Text provided:
((

Sayakhot, Padaphet MHS, MCE, MBBS1,2; Vincent, Amanda PhD, FRACP, MBBS1,3; Teede, Helena PhD, FRACP, MBBS1,4

Menopause:
doi: 10.1097/gme.0b013e318246ab45
Original Articles
Abstract

Objective: The aim of this study was to describe the partners’ perceptions, understanding, and personal experiences of early menopause and menopausal therapy in women with breast cancer.

Methods: A questionnaire study was completed by 50 partners of women with diagnoses of breast cancer, recruited via outpatient clinics and the community. Descriptive statistics and χ2 tests were applied.

))

Data listing:
((

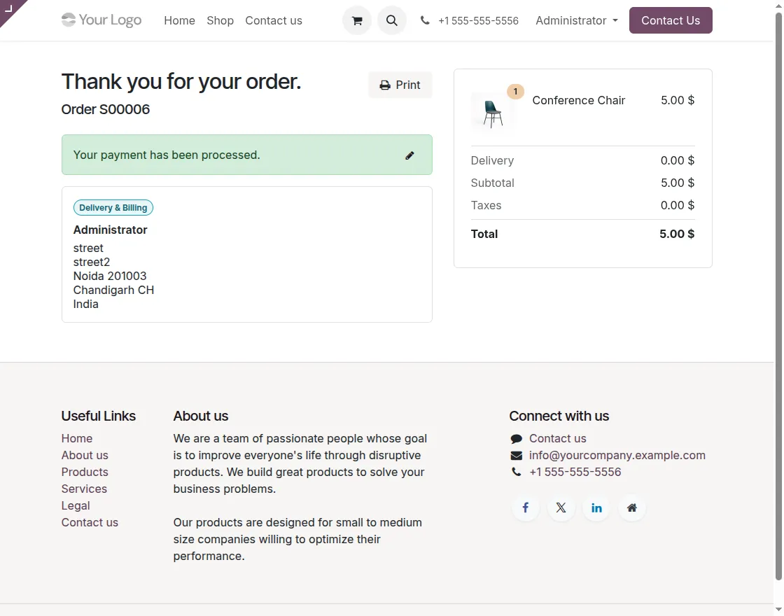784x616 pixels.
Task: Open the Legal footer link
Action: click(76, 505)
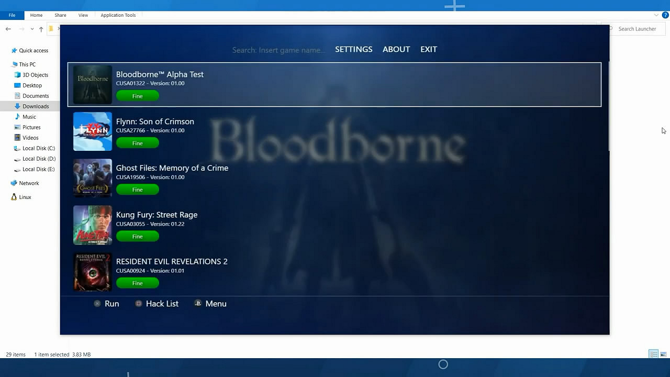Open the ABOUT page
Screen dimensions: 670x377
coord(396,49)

))

Tasks for this exercise:
#1 Rewrite the paragraph of the study abstract that begins "Methods: A questionnaire study" as a short bulleted list that keeps its main facts.
#2 Answer these questions using the study abstract:
(a) In which journal does the article appear?
(b) Whose perceptions, understanding, and experiences did the study aim to describe?
(c) How many participants completed the questionnaire?

Your written answers:
#1
- Design: questionnaire study
- Participants: 50 partners of women diagnosed with breast cancer
- Recruitment: outpatient clinics and the community
- Analysis: descriptive statistics and χ2 tests

#2
(a) Menopause
(b) The partners of women with breast cancer
(c) 50